Can you elaborate on how you overcame your dyslexia?
Dennis Stolkey: One never really overcomes it, but you do compensate for it by doing things differently. Verbal communication is an effective way for me to learn and remember. I appreciate short and concise emails. I always prefer to discuss issues/solutions person to person so I can verbally question and understand. Office art needs to be simple and non-complex; busy art is difficult for most dyslexics to view. When going to the movies, I close eyes every 5 minutes and take aspirins before going to avoid headaches from fast screen movement.
Tell us some thing EDS does to be involved in the community.

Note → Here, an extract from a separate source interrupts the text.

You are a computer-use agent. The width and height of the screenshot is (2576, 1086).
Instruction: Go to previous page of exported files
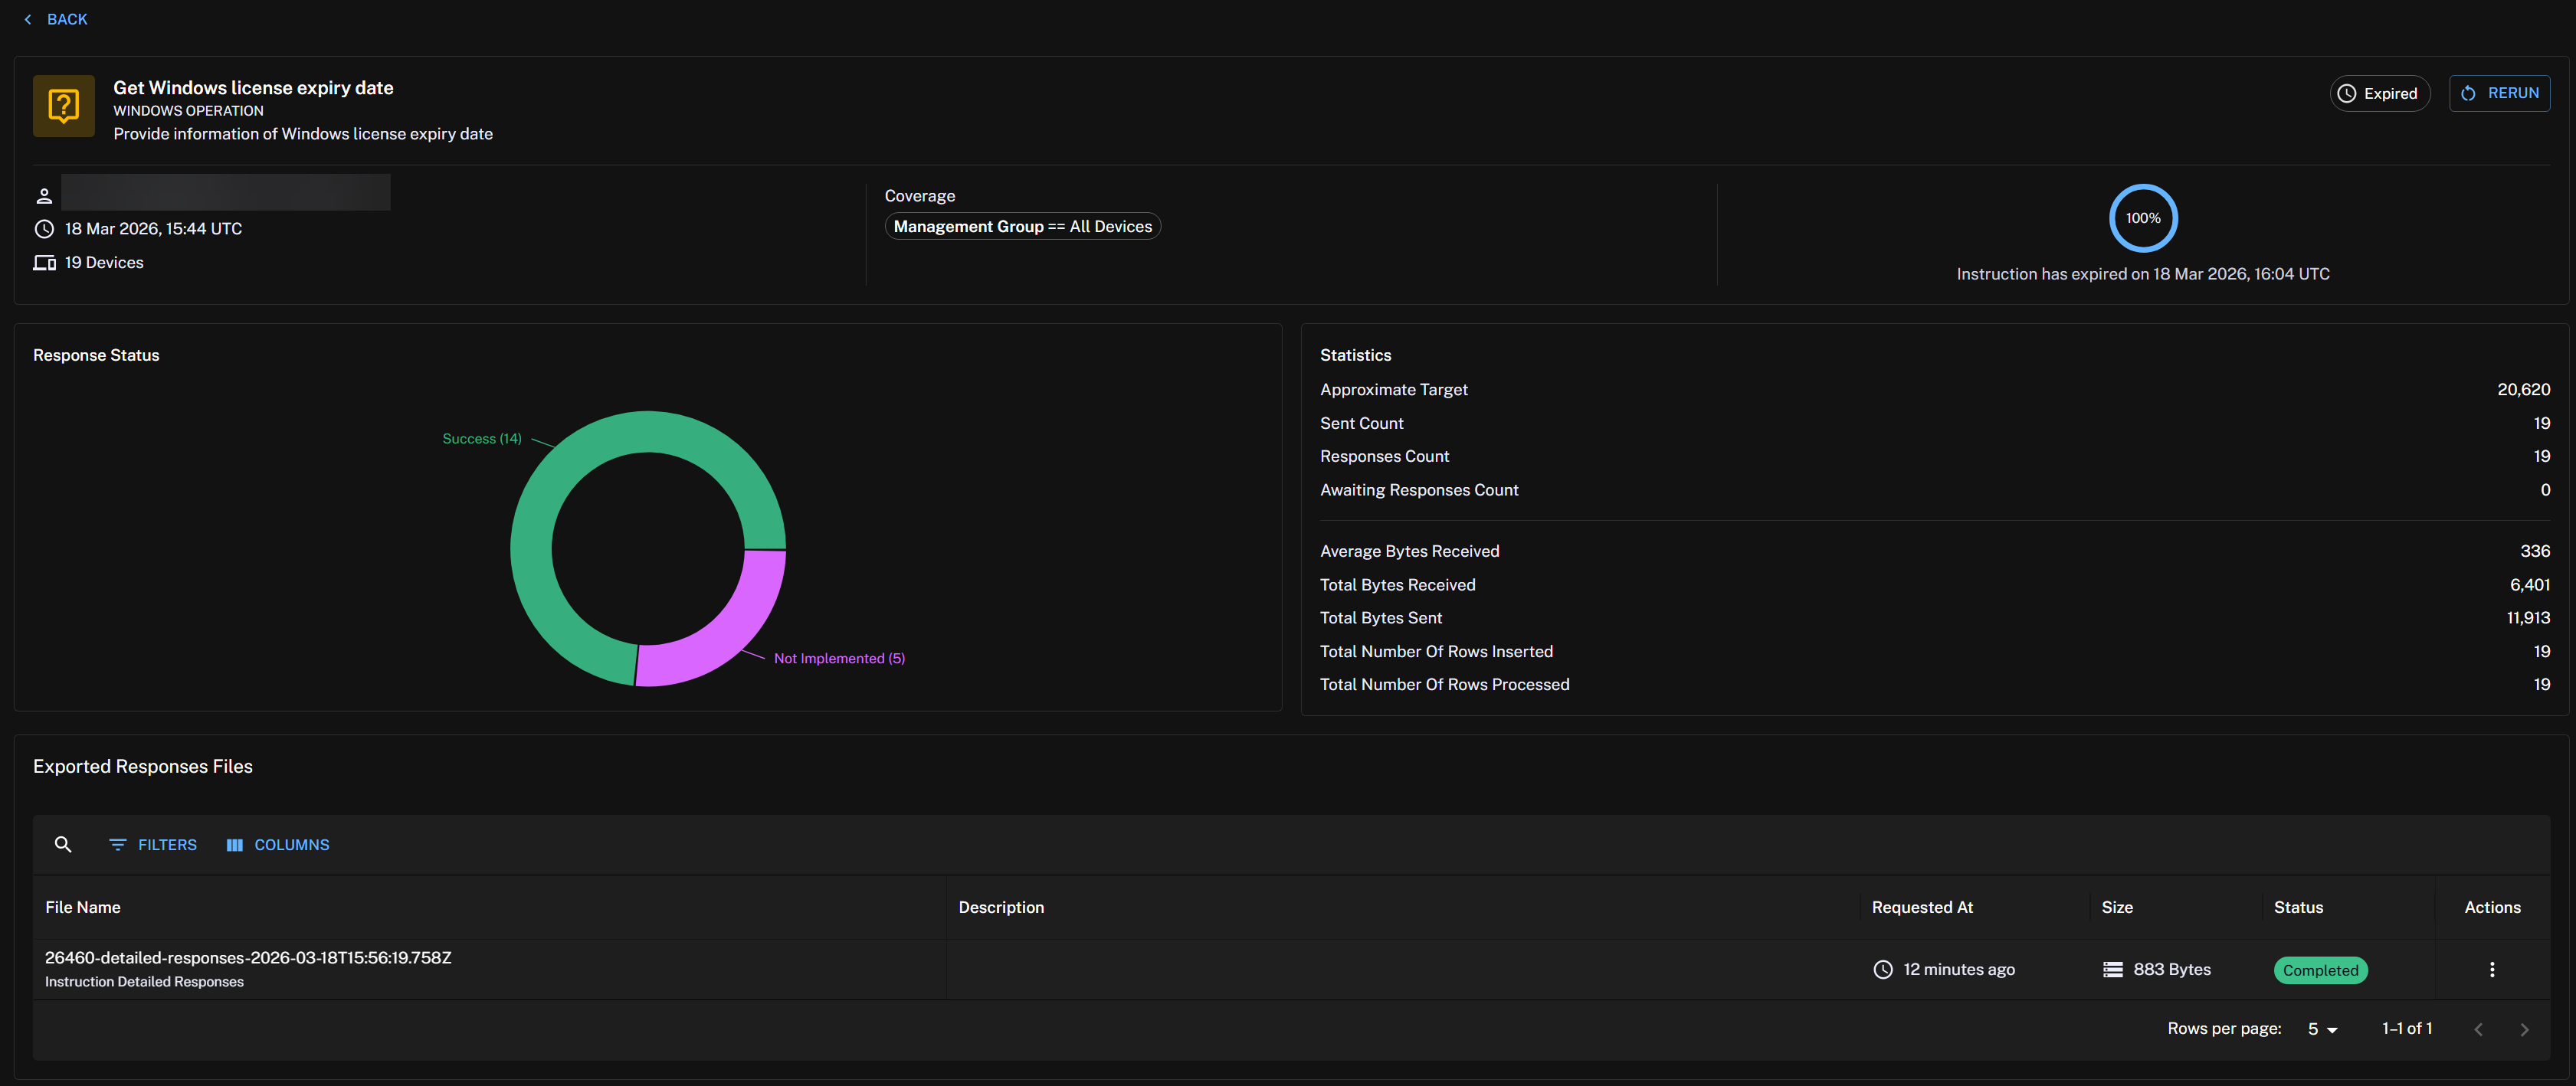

Dennis Stolkey: We are one of the founding sponsors of Hoop Dreams, an organization that has sent over 800 students to college over the past 12 years. When first arriving in Virginia, I had lunch with Susie Kay, the founder of Hoop Dreams. I was very impressed with Susie and pledged to continue the support that many of my predecessors in this job provided. Marilyn Crouther, my CFO, spoke to mentors and mentees of Hoop Dreams recently. She did an outstanding job discussing her business success to help inspire the students. I look forward to a deeper relationship as I go forward this year.
We’re also becoming involved with the Wounded Warrior Project, which is a wonderful group that provides assistance to severely injured service men and women. They provide assistance to injured veterans from the moment they enter into long term hospitalization on through their transition back into civilian life and then for the rest of their lives. It’s gratifying to be associated with an organization like that.
EDS is also very involved with the Wolf Trap Foundation, and I was pleased to be elected to their board in February. We recognize and support the role Wolf Trap plays in promoting culture and the arts in the community.